There are no despicable characters in Some of Your Blood. The closest any of the characters comes to despicableness is the protagonist’s brutal father, but, in true Sturgeon fashion, even he is allowed moments of humanity and shades of likability. The book has no villains; only victims of adverse environments. It features two Army doctors who struggle against harrowing Korean War-era resource limitations and bureaucratic resistance to do the right and proper thing by their charge and patient. Its protagonist is by turns clever, amoral, innocent, opaque, endearing, violent, infantile, volatile, and pathetic. But this reader, in the sure, steady hands of the author, stuck with the pseudonymous George Smith all the way through, never tempted to turn away in disgust or to reject the character as a monster beyond the pale.

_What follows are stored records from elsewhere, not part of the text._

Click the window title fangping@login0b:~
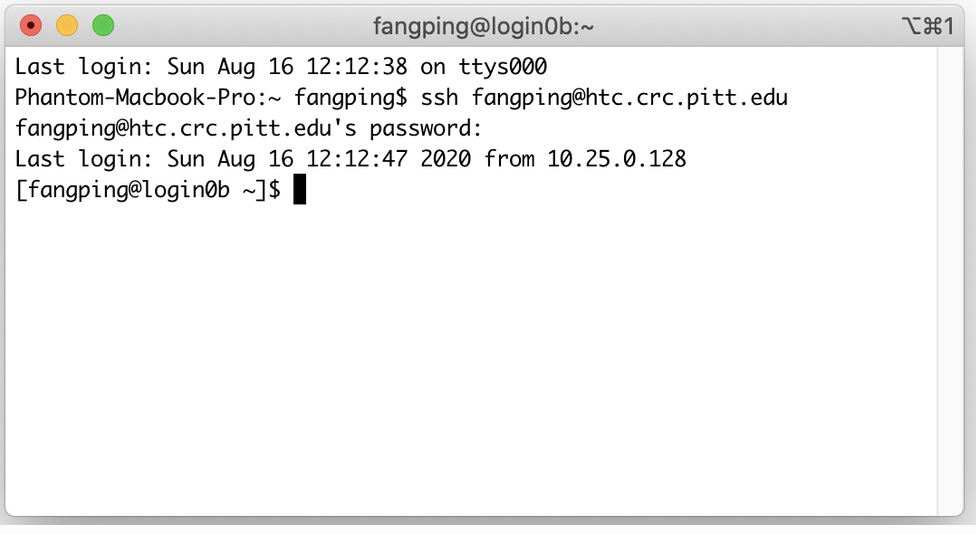 [484, 26]
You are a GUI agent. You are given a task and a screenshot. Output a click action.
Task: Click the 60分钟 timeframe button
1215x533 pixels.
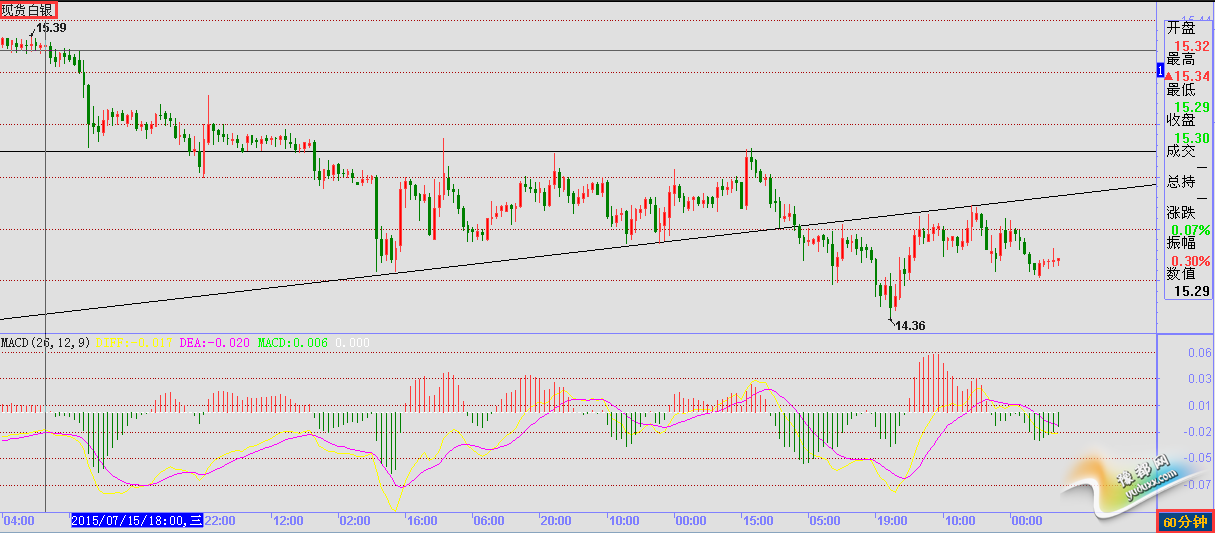tap(1185, 522)
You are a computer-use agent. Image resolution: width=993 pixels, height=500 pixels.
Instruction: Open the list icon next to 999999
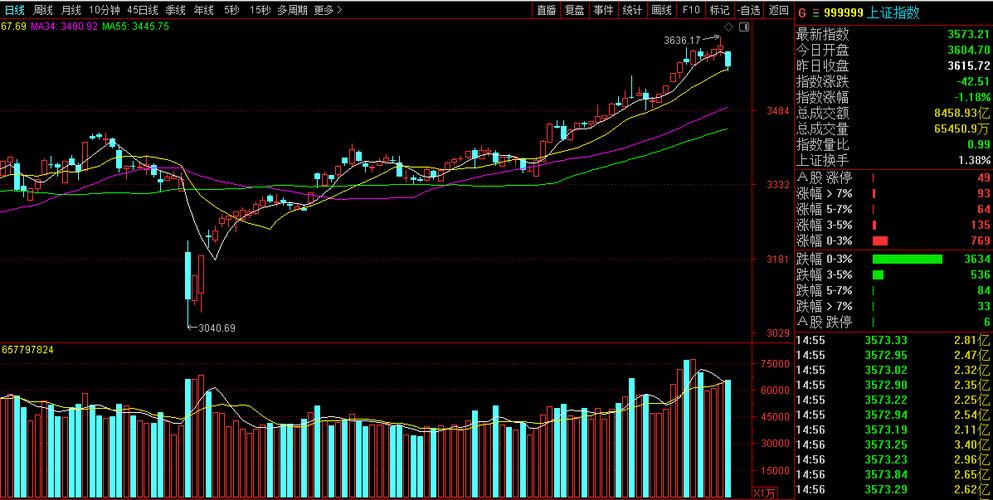click(813, 12)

I would like to have been the proverbial “fly on the wall” of a typical reader’s bedroom back in 1961, when the novel first appeared. The book’s key revelations would have seemed much more shocking and much less expected, I’m certain, than they do for a typical reader in 2012, fifty-one years later. Even so, our present time’s greater familiarity and degree of comfort with outliers on the range of psycho-sexual behaviors, with what used to be universally thought of as perversions, do not appreciably decrease the novel’s power and impact. If the book is less shocking today, it is all the more engaging as a character study and a sympathetic, in-depth visit with a damaged psyche.
I won’t spoil it for you. I won’t tell you what “George Smith” does or why he does it. Read the book. You’ll be doing yourself a favor.